Exercícios de Memória

Quando todas as luzes se apagam, tudo vira filme. Os personagens tomam seus lugares e seus enredos se desenrolam. Ao final, descem os créditos, de carbono. Nenhum homem é uma ilha. Nem mesmo eu, que me abono e me chamo Caio. E com leveza caio em minhas lembranças. Volto pra outras esquinas. Me resgato de situações que vivi. Sou o único autor do livro da minha própria vida e da minha existência, que precisa ser plena, revisitada. Revisitar está na moda. Meu primeiro livro, que tento escrever agora, me leva novamente a lugares em que já estive. Sou ave em busca de seu próprio voo. A libertar-se das correntes que amarram a iniciação. Não quero repouso. Quero pousar e voar, pousar e voar e voar.
O relógio está atrasado. Por ele, 7h. Minha certeza interna diz que são 7h30min. Hora de ir embora. Hora de falar a verdade. De ouvir a verdade interna que carrego dentro do peito. Tudo com muito respeito. Acordo cedo, antes dos galos e das galinhas. Do sono parto para a vida, da vida para o cotidiano, do cotidiano para o plano, do plano para as diversas dimensões. Me arrumo e sigo para o colégio no ônibus lotado que passa carregando aquelas pequenas realidades em forma de crianças. As notícias chegam cedo, com o raiar do dia. Já nesta época corria atrás delas por debaixo da porta.
E no pátio interno do colégio o hino nacional é a canção que une todos num só ideal. Pra frente Brasil. Este é o sentimento que desde criança nos é imposto. Imposto pra tudo. Pra morar, pra namorar, pra estudar, pra comer. Quando vão nos cobrar o ar? Quando acabar a energia, eu diria. O Brasil é o país do futuro, mesmo no escuro. E como todos os gatos são pardos, faz escuro, mas eu canto em homenagem ao Thiago de Mello.

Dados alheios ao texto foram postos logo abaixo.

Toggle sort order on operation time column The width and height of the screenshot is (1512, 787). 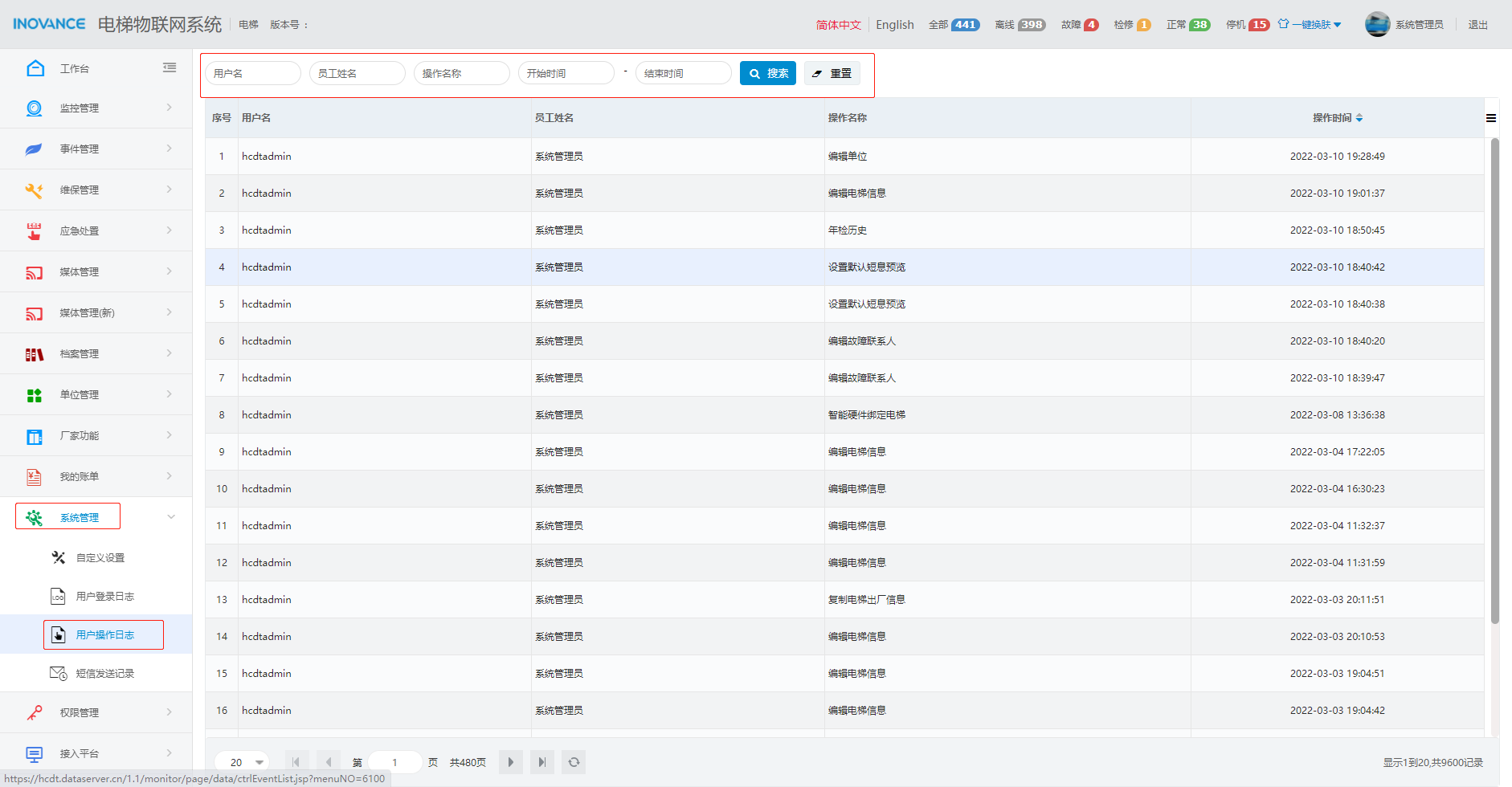point(1359,118)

Pra tudo tem medida provisória a fim de eternizar o definitivo. De crise em crise o governo enche o papo. Papa o povo. A gente, bobo, cai de novo. Pronto, é botar um curativo. Passar o dedo na ferida e lamber a cria. Xó apagão.
Nos anos 80 eu fui criança e adolescente. Doce era como democracia. Em cada esquina uma eleição e todos com direito a voto. Deixa o paletó na cadeira que eu já volto. Eu sou minerva, café com leite. Que nada, sou mais um plano verão, Flamengo de coração. Pelo menos era esse meu time nas tardes de domingo no Maraca. Meu avó era meu aval para o mundo. Meu passaporte. Aposentado, era ele quem me levava para o divertimento diário, para esquecer das tristezas da casa em família.

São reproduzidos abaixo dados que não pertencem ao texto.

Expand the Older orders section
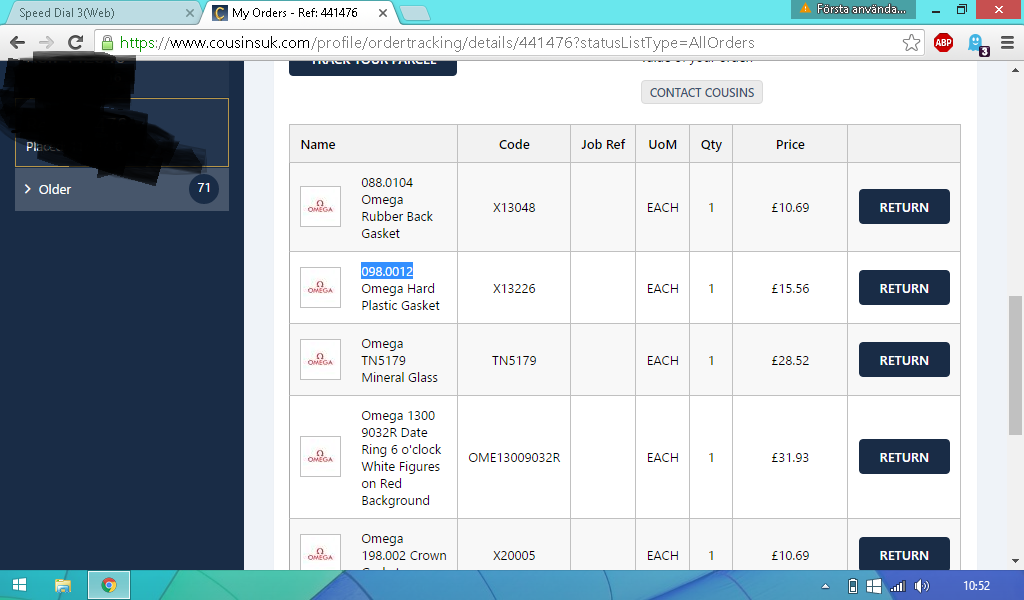Screen dimensions: 1024x600 pyautogui.click(x=55, y=189)
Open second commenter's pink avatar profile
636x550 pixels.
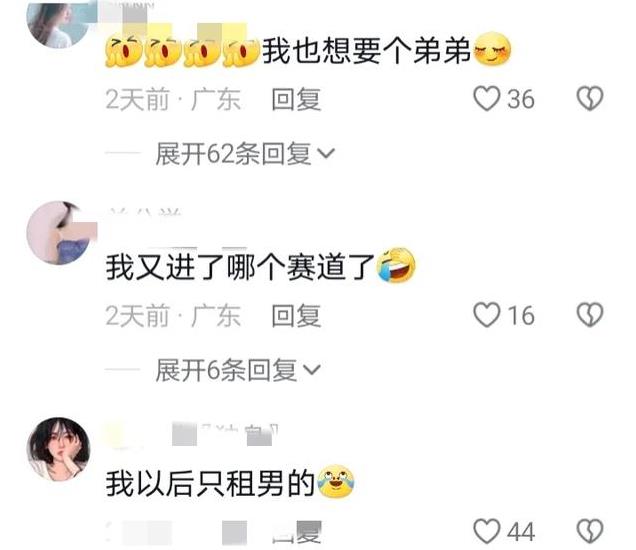[59, 233]
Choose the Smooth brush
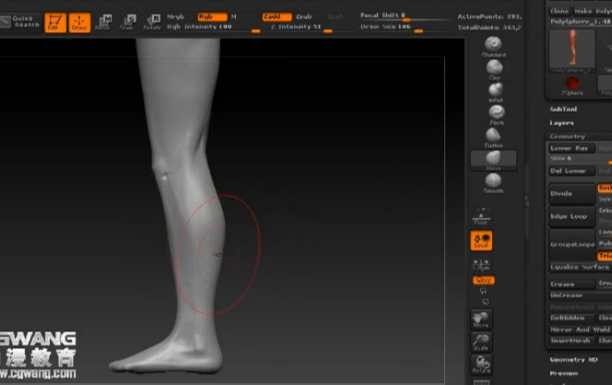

A própria já era destroçada. Bem cedo ficamos órfãos. Meu pai foi-se, mas não morreu. Pior talvez. Estava perto mas longe, num apartamento na Urca, um pequeno apertamento. E meu coração apertado.

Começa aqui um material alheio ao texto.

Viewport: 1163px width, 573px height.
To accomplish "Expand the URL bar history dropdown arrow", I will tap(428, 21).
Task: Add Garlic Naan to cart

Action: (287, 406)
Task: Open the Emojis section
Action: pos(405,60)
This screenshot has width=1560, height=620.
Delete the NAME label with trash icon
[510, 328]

Família era coisa boa que nunca tive bem. Era bem que me foi tomado. Festa de aniversário, parentes presentes, muito presentes, coca na geladeira, onde estavam meus sentimentos. Frios como a parte sul da Argentina.
Mas o tempo passa para todos. E para mim também. Hoje sou reflexo no espelho que espalhou minhas diversas imagens pelos cantos da casa antiga da infância vivida com ardor. Agora, metido o peito em lembranças, ânsias e angústias, estou aqui tentando reescrever a minha história. São 20h de um feriado, estou sozinho em casa.